Blurred Lines: SolarWinds and the Private Sector in National Cyber Security

Source: Unsplash

Bronte Munro

The evolving nature of technology and the advent of the Internet have challenged traditional modes of national security in the 21st century, forcing states to question their capacity to defend their intangible national borders in cyberspace. National security has traditionally been associated with the state’s core aspects of military and political power, tied to its interest in safeguarding its citizens from external threats and attacks upon its economy and institutions.

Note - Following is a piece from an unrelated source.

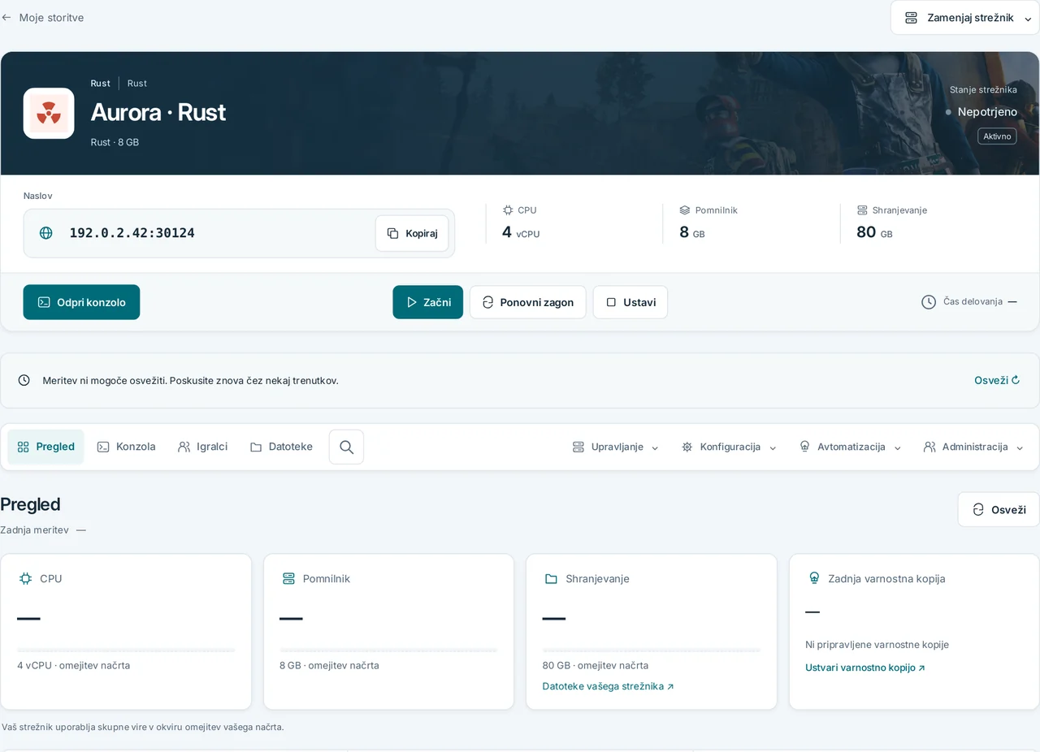Follow the Ustvari varnostno kopijo link
Image resolution: width=1040 pixels, height=752 pixels.
point(865,668)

Between March and December of 2020, a cyber espionage attack was allegedly launched by Russia against the US. A national network management system called Orion was compromised by surveillance software installed through a supply chain hack. Orion is owned by a company called SolarWinds and was used by the White House, various branches of the US military, the US State Department, as well as numerous private institutions - including universities and transnational corporations based in the US and internationally.

The breach in network security occurred when government employees were prompted by Orion to unwittingly download software updates that contained surveillance software planted by hackers. Although the then-US Secretary of State, Mike Pompeo, publicly blamed Russia for the hacks against the US, the SolarWinds cyber-attack has exposed the US’ prevailing vulnerability to unorthodox methods of state-sanctioned espionage in cyberspace.

What is SolarWinds?

SolarWinds is a private US software company founded in 1999 that assists businesses in managing their IT infrastructure. Consequently, the ability for the Russian Intelligence Service (SRV) to conduct a sustained cyber-espionage attack against SolarWinds’ networks and access sensitive government communications has highlighted the increasingly blurred lines around who is ultimately responsible for national security in cyberspace. The infiltration of SolarWinds demonstrates the increasing overreliance states have upon the private sector to provide secure network services for the day-to-day operation of critical government functions and services and, by extension, to uphold national security in cyberspace.